Google apps on ICS Android tablets crash more often than others

Google is quick to point out how many tablet apps are in the Google Play market, and just as quick to get its own apps released. Unfortunately they seem to crash regularly, even on ICS.
Written by James Kendrick, Contributor

When the first Android tablet appeared on the scene the newly minted Honeycomb was not up to the task. The Motorola XOOM crashed every few minutes no matter what app was running. Over time Google got Honeycomb stabilized and the tablet was much better to use for extended periods.

Now we have Ice Cream Sandwich, the most stable version of Android for tablets yet, and while crashes are much rarer than in the past, they still happen far too frequently. My experience with two different ICS tablets shows it is usually a Google app that crashes.

This makes no sense to me, you would think the developer of the OS would have the most stable apps. Whether I am using the Samsung Galaxy Tab 10.1 or the ASUS Transformer Prime seems to be irrelevant, at least two or three times a day with typical use a Google app is going to crash.

The worst offender is the Gmail app, a great email app in every way except it crashes all the time. Sometimes it crashes when updating the inbox, other times when composing an email. It runs fine and then the app just disappears, kicking me back to the home screen.

The Chrome Beta browser is almost as bad, it works for a while and then either dumps me back to the home screen or worse gives me the dreaded black screen. When the latter happens there is no clean recovery, the Chrome app thinks everything is fine. Unfortunately it just displays a totally black web page, and the only way to recover is to go to settings and manually kill the app.

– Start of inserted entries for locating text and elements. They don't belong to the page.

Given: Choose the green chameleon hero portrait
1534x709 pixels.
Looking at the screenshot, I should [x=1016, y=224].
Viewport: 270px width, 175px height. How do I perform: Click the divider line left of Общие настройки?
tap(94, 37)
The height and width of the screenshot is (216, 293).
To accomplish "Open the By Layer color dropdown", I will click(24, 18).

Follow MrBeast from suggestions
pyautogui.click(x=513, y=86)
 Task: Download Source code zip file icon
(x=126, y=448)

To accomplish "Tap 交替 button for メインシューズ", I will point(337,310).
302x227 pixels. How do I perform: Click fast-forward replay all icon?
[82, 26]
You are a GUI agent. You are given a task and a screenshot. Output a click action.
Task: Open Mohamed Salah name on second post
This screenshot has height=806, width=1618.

I don't use Google Voice much, but I've heard it is particularly crash-prone on Android tablets. I have seen Google+ crash a few times, although less frequently than the other Google apps I've mentioned.

This leads me to wonder why Google can't make its own apps run properly on its OS? It doesn't set a very good example for third party developers if it is as hard to do as it apparently is. Maybe Google is rushing its apps out the door to get Android tablets covered for its services, but it doesn't look good whatever the reason. It makes the most stable tablet version of Android look pretty flaky in my view.

Note: The Gmail app crashed twice on me while writing this article.